I’m thinking of expanding my homelab to support running some paid SaaS projects out of my house, and so I need to start thinking about uptime guarantees.
I want to set up a cluster where every service lives on at least two machines, so that no single machine dying can take a service down. The problem is the reverse proxy: the router still has to point port 443 at a single fixed IP address running Caddy, and that machine will always be a single point of failure. How would I go about running two or more reverse proxy servers with failover?
I’m guessing the answer has something to do with the router, and possibly getting a more advanced router or running an actual OS on the router that can handle failover. But at that point the router is a single point of failure! And yes, that’s unavoidable… but I’m reasonably confident that the unmodified commodity router I’ve used for years is unlikely to spontaneously die, whereas I’ve had very bad luck with cheap fanless and single-board computers, so anything I buy to use as an advanced router is just a new SPOF and I might as well have used it for the reverse proxy.
The term you’re looking for is load balancing. DNS load balancing will work fine for your purposes. Use a DNS host that supports health checks to the endpoints, and you’re all set. If one goes down, DNS will not be returned when querying the record for the downed host.

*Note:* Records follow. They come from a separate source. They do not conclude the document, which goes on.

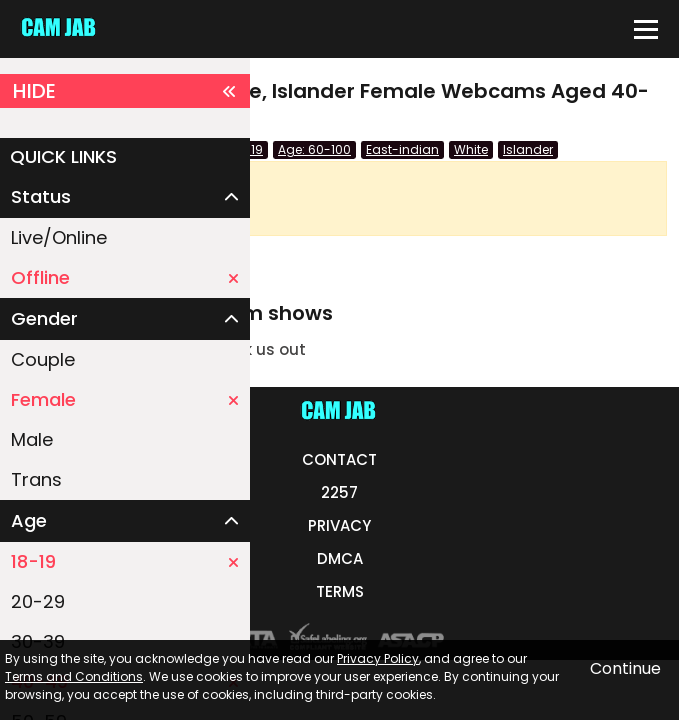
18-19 (125, 561)
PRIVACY (339, 525)
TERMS (340, 591)
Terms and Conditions (74, 676)
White (471, 149)
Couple (43, 359)
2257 (339, 492)
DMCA (340, 558)
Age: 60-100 (314, 149)
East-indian (402, 149)
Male (32, 439)
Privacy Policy (378, 658)
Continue (625, 668)
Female (125, 399)
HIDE (125, 91)
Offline (125, 277)
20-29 (38, 601)
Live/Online (59, 237)
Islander (528, 149)
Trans (36, 479)
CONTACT (339, 459)
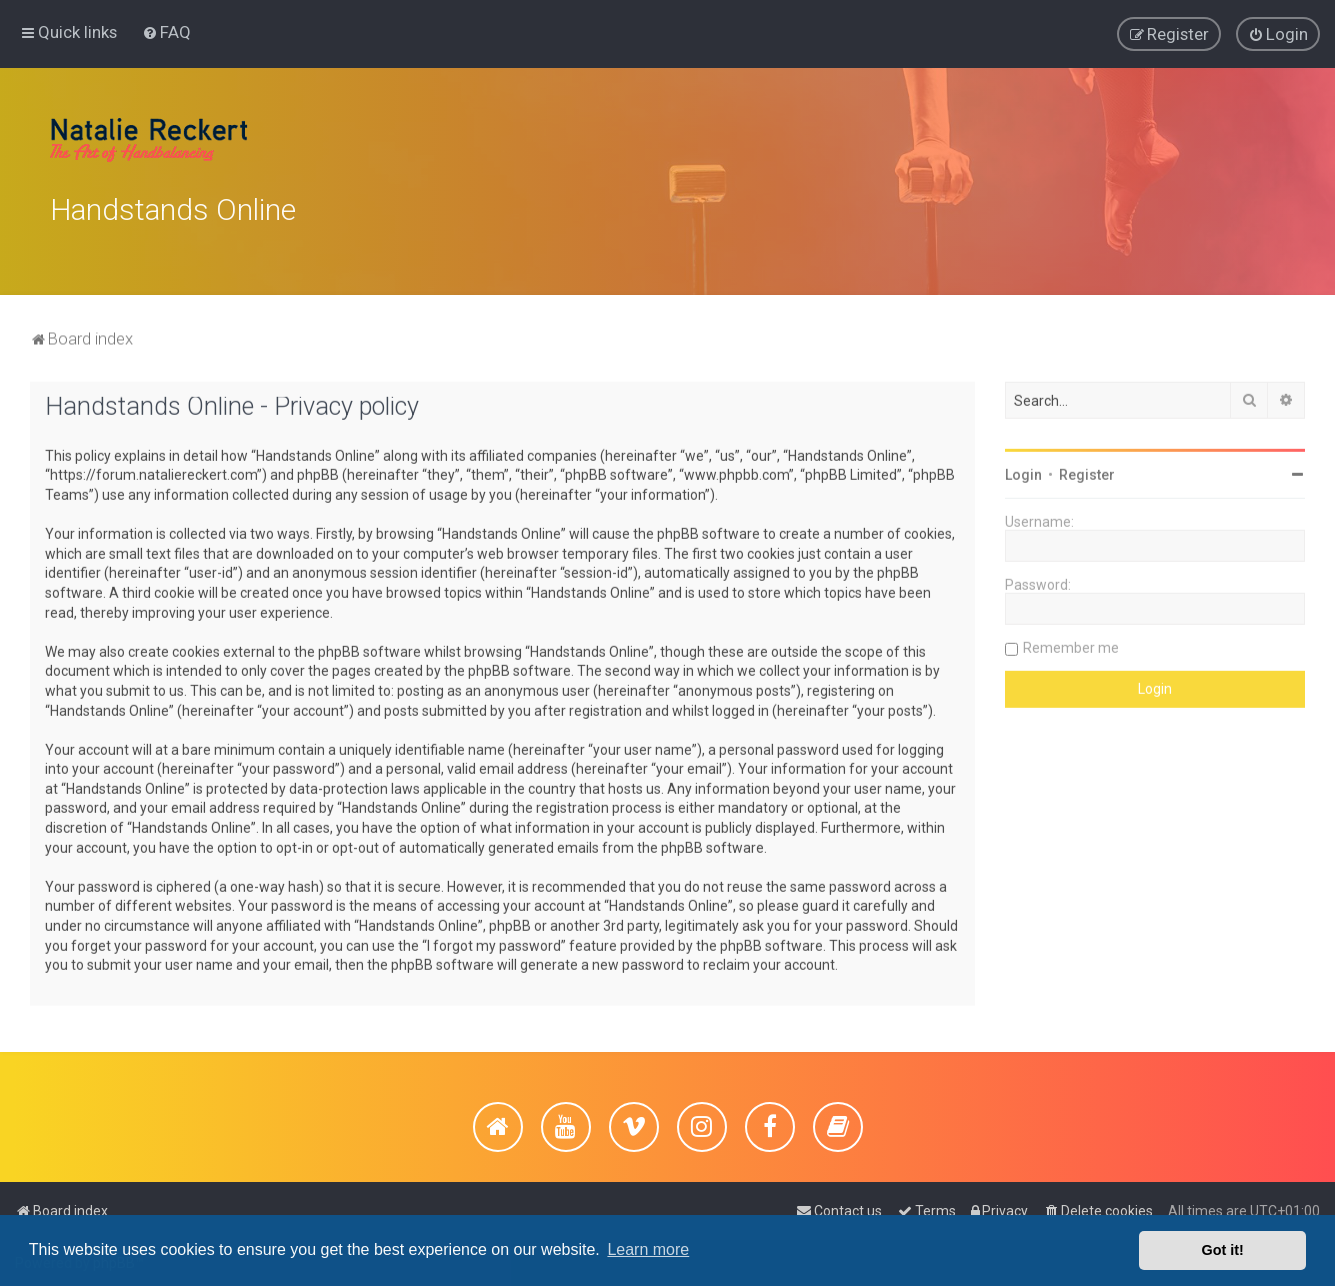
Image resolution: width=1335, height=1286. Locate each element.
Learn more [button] (648, 1249)
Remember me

For what OP is asking DNS has no part in DNAT, they need a load balancer.
Personally, asking about high uptime on a residential ISP is the larger issue here, but alas.
I don’t think this is it. The router doesn’t know anything about DNS, it only knows “this port goes to this IP address”. It seems like I either need multiple devices sharing an IP address or router software that inherently supports load balancing.
You just described a load balancer. The router doesn’t know about DNS but clients using your service use DNS. You can do some simple load balancing behind DNS. If you want to do it by IP address you want a load balancer though.
If your current router doesn’t support static DNS entries or advanced management of them, you could run a DNS service, or just get a router that runs OpenWRT. GL.Inet makes solid devices for relatively cheap.